Talvez por isso, o grande Mario Filho, ilustre flamenguista, escreveu: “Ser Botafogo é escolher um destino e dedicar-se a ele. Não se pode ser Botafogo como se é outro clube: você tem que ser de corpo e alma”. Já o gaúcho Luís Fernando Veríssimo costuma dizer que, “às vezes, torcemos pelo Botafogo apesar do Botafogo”. E Vinicius de Moraes perguntava: “O senhor sabe lá o que é um choro de Pixinguinha? O senhor sabe lá o que é ter uma jabuticabeira no quintal? O senhor sabe lá o que é torcer pelo Botafogo?”.
Mas, calma lá! O clube da Estrela Solitária tem seus orgulhos. E se tem!

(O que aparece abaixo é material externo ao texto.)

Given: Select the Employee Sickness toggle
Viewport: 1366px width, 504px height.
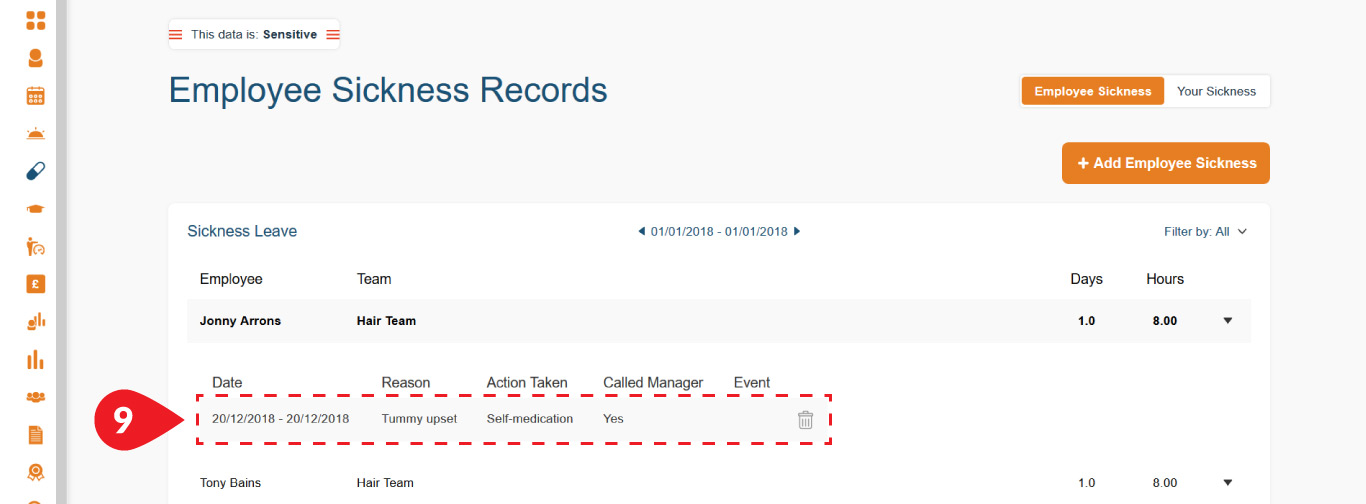Looking at the screenshot, I should (1093, 91).
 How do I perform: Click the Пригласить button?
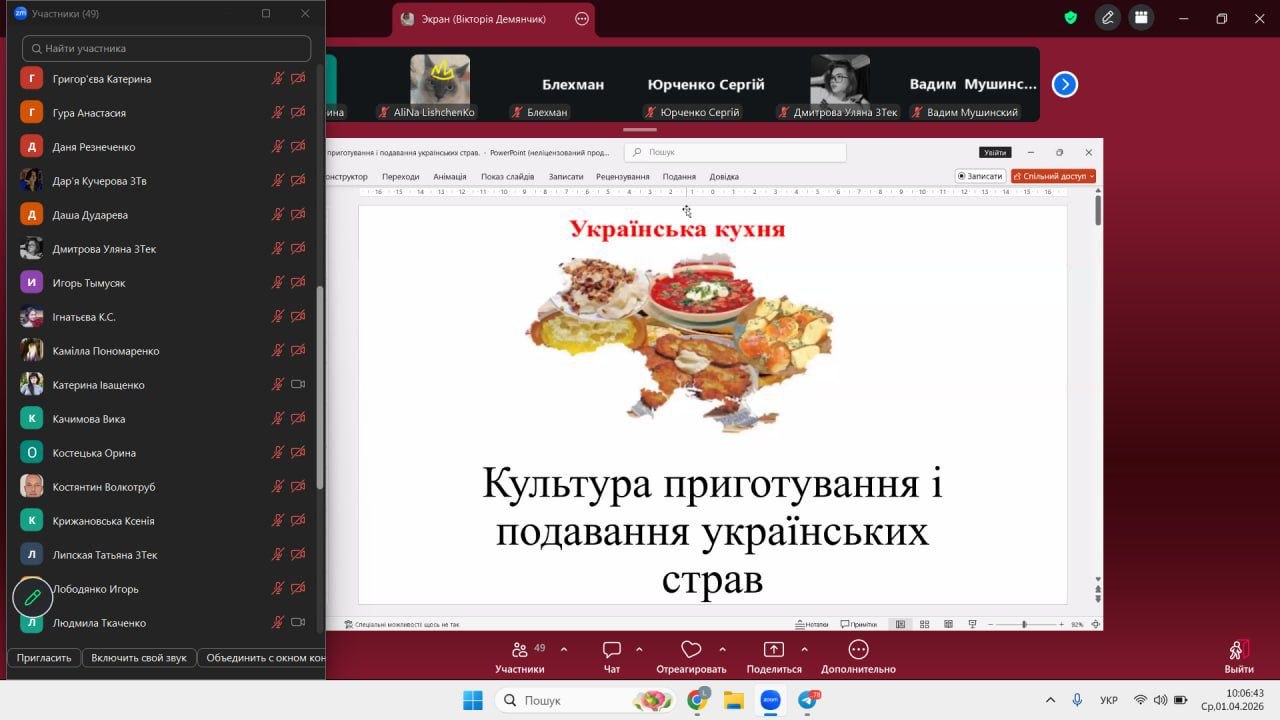(44, 658)
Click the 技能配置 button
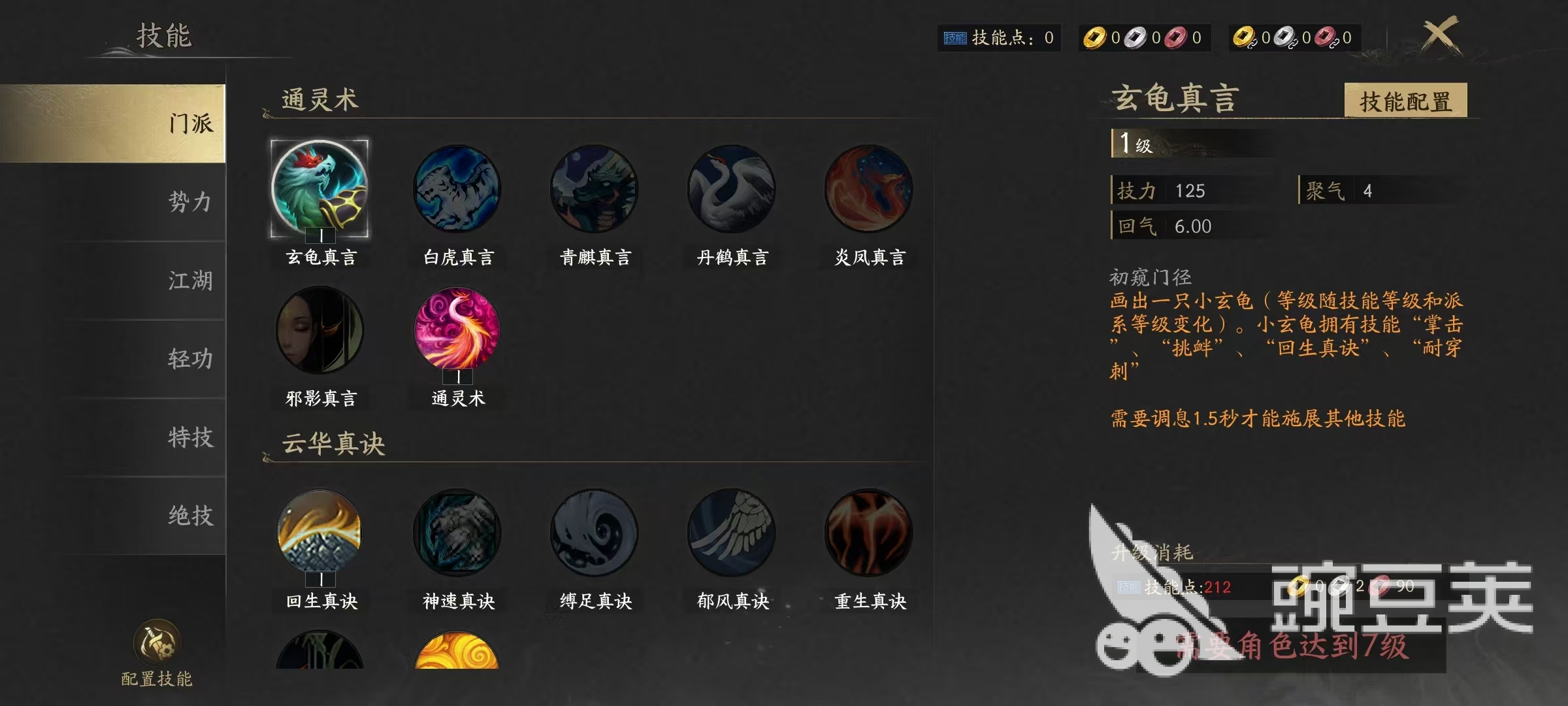Screen dimensions: 1568x706 point(1405,101)
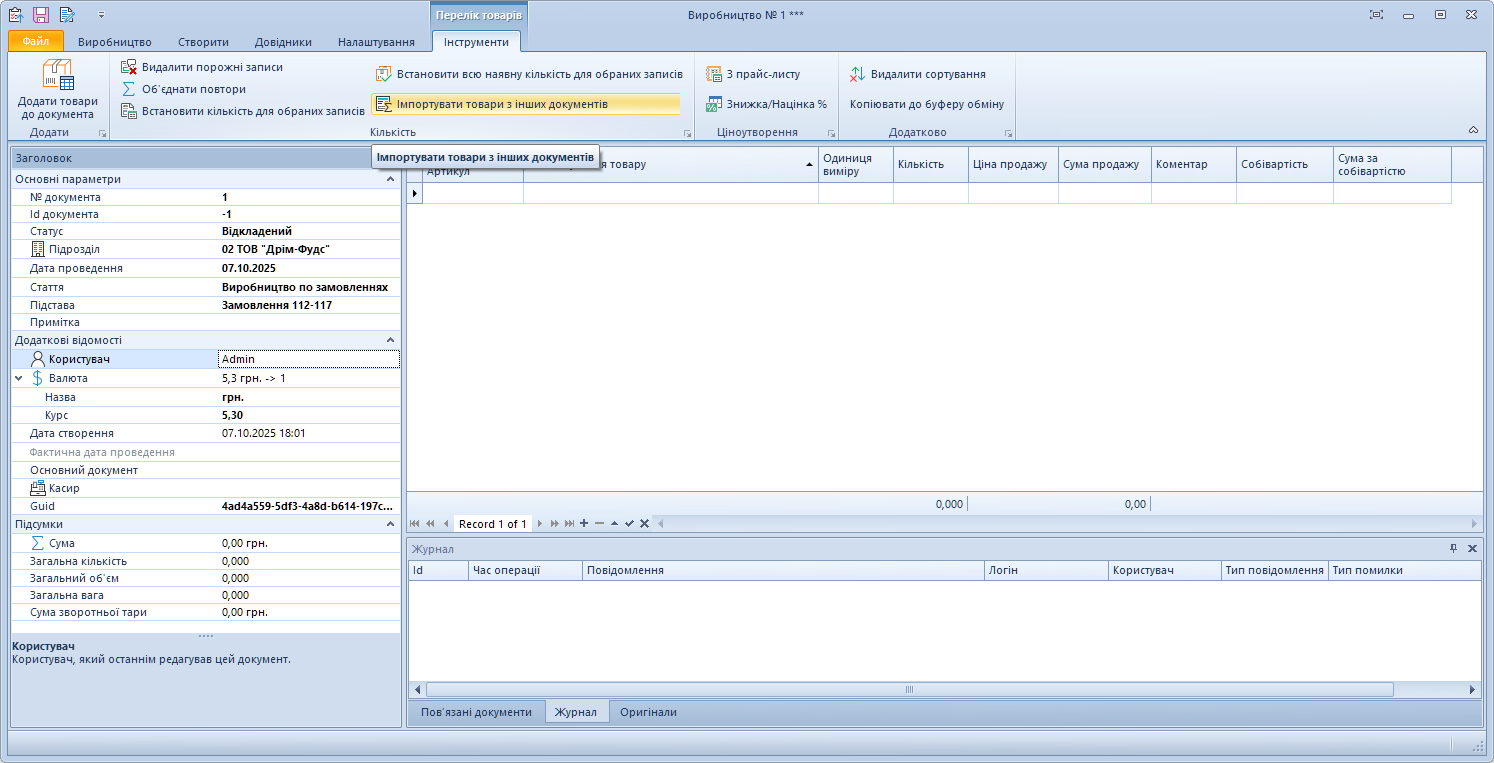The width and height of the screenshot is (1494, 763).
Task: Append new record with plus button
Action: pyautogui.click(x=584, y=524)
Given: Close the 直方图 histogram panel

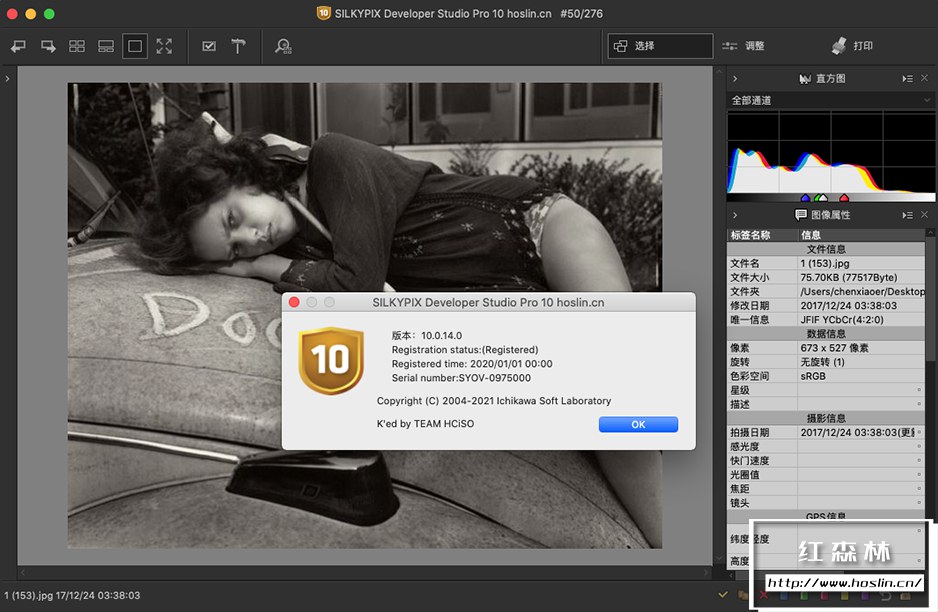Looking at the screenshot, I should pos(926,78).
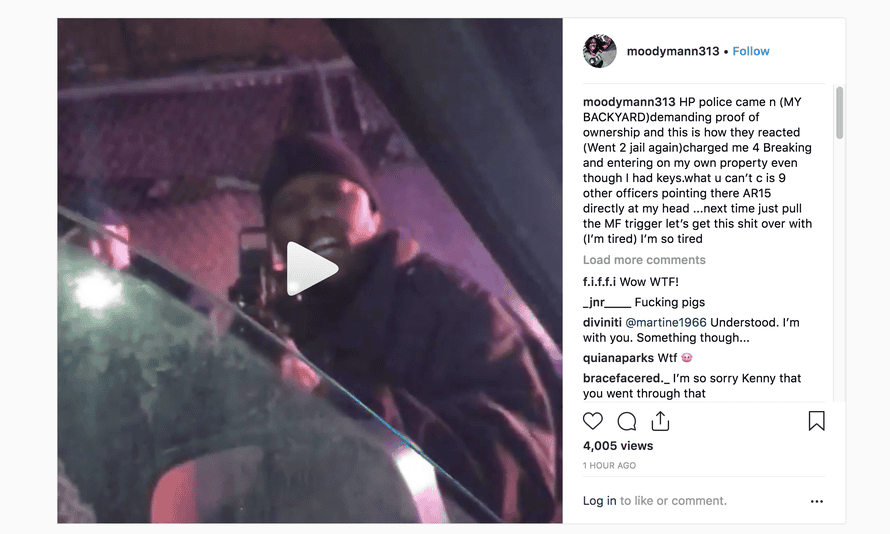Like the post with the heart icon
This screenshot has width=890, height=534.
[x=593, y=421]
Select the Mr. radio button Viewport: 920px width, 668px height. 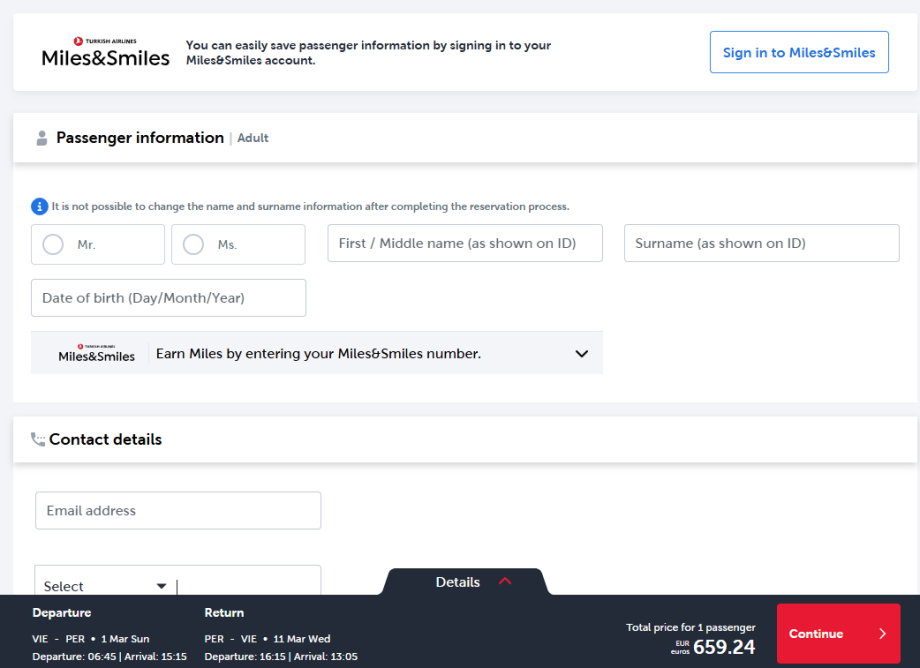point(53,244)
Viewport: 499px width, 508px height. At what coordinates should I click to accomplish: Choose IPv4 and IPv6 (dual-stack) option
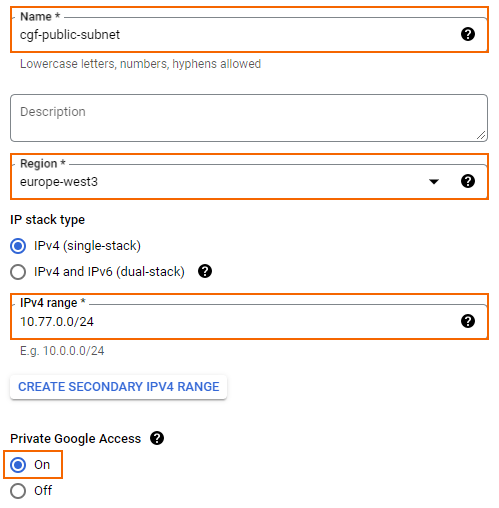click(18, 272)
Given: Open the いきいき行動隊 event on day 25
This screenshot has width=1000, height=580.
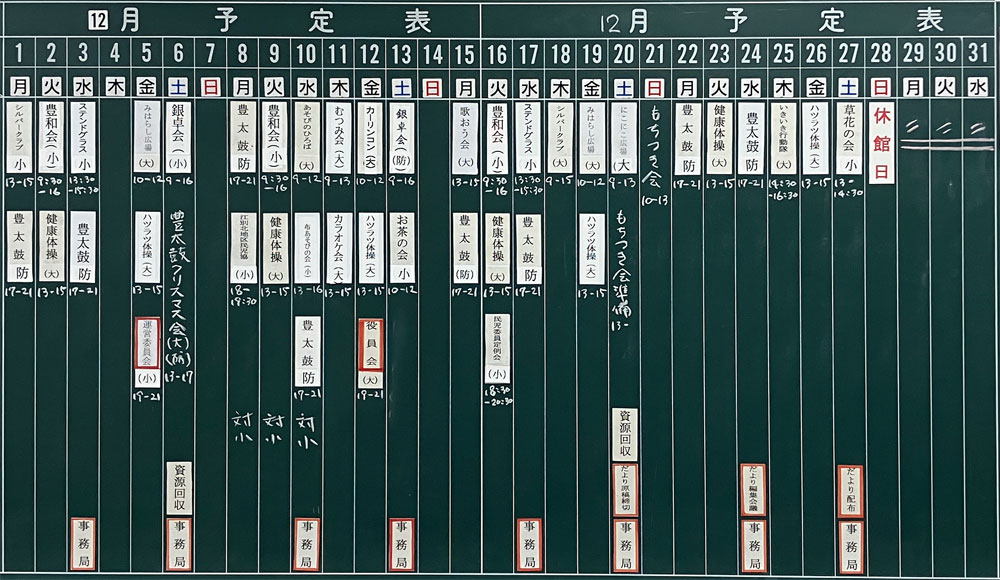Looking at the screenshot, I should 785,143.
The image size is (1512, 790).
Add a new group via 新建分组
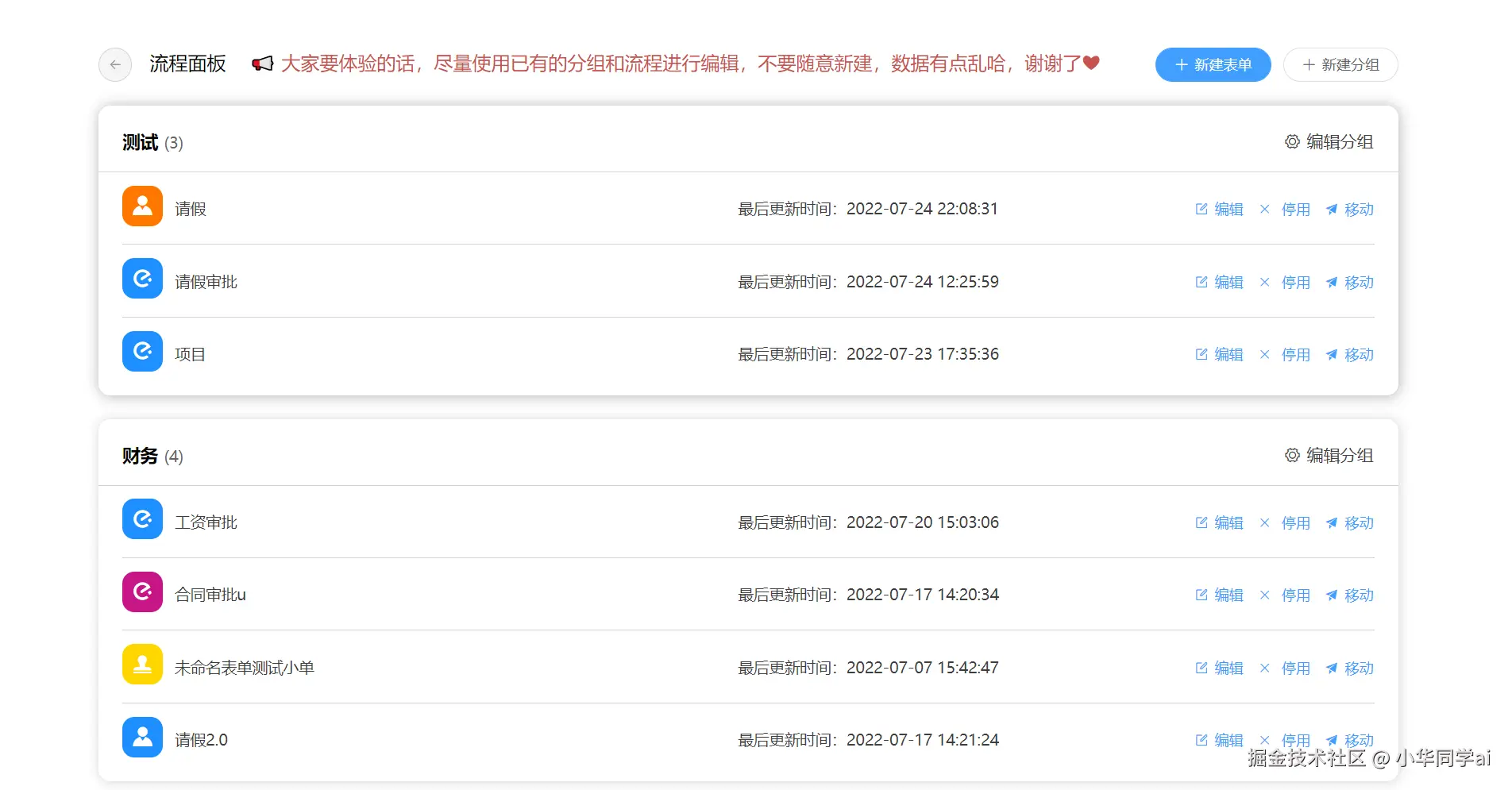1340,64
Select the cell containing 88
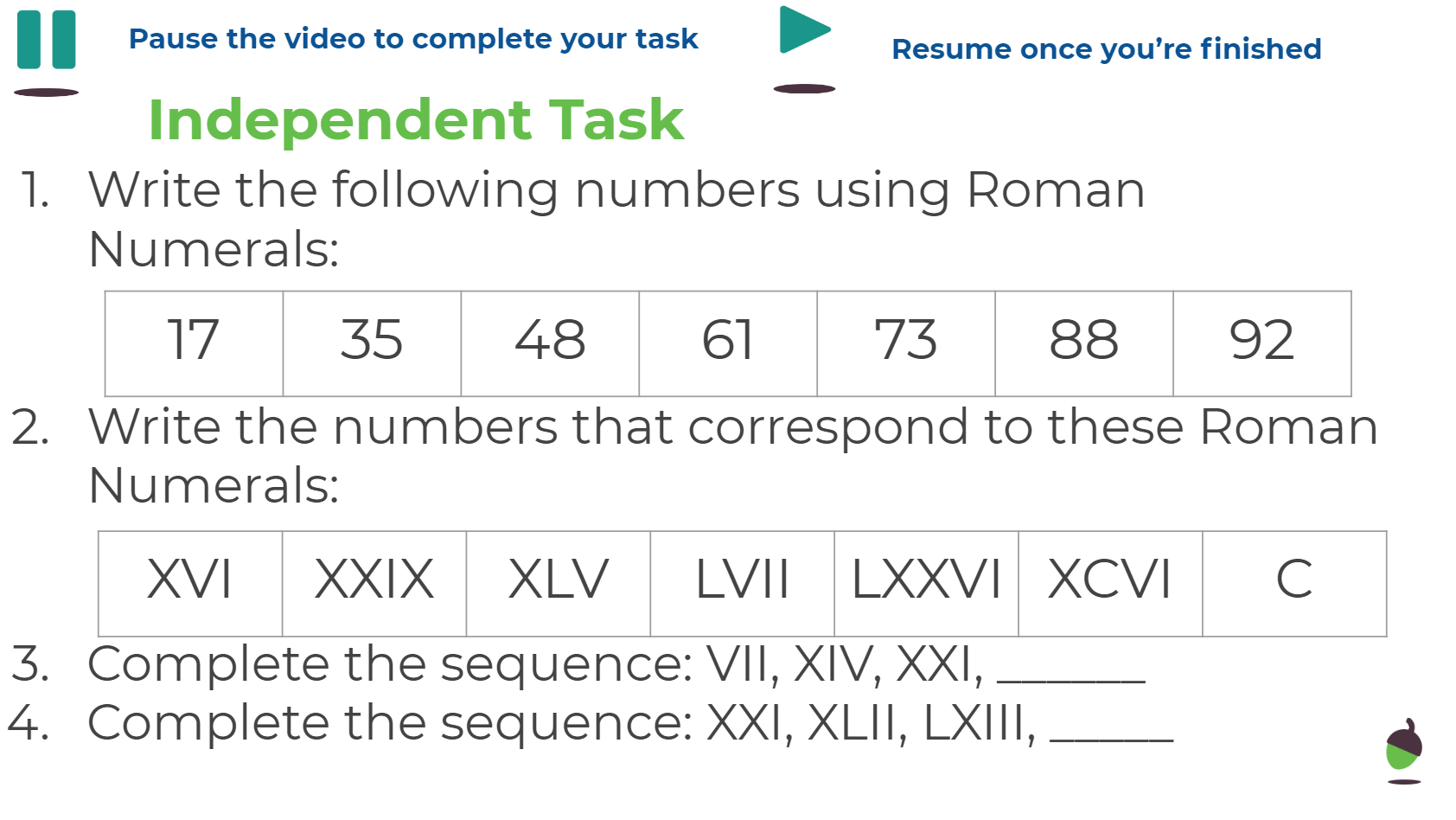 pyautogui.click(x=1085, y=343)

Foi, por exemplo, o que mais jogadores cedeu à Seleção Brasileira – Nílton Santos, Garrincha, Didi, Amarildo e Zagallo – no bicampeonato mundial, no Chile; foi apontado pela FIFA como um dos 12 mais destacados clubes do século 20; detém o recorde de goleada numa decisão de Campeonato Carioca (6 a 2 no Fluminense, em 1957); recuperou seu patrimônio imobiliário de General Severiano; inspirou duas telenovelas na Rede Globo (“Desejo” e “Hilda Furacão”); foi campeão da Conmebol, em 1993; e campeão Brasileiro de 1995.
Infinitamente mais importante que tudo isso, foi o Botafogo que impediu que seu mais temível adversário, o Flamengo, chegasse duas vezes ao tetracampeonato, glória que só o alvinegro ostenta (1932-1933-1934-1935): eliminou o rubro-negro em 1956, dando o título por antecipação ao Vasco da Gama; e agora, em 2010 (100 anos depois de 1910, que é citado no hino do clube), ao conquistar a Taça Guanabara e a Taça Rio, esta última justamente sobre o rubro-negro, chamado pela imprensa de ‘Império do Amor’ - por causa da dupla de ataque Adriano, o Imperador, e Vágner Love. Como se vê, há coisas que só acontecem mesmo ao Botafogo. Porque o clube tem algo que nenhum outro tem. Ou nas palavras do iluminado tricolor Nelson Rodrigues, “o Botafogo é o clube mais passional, mais siciliano, mais calabrês do futebol brasileiro”.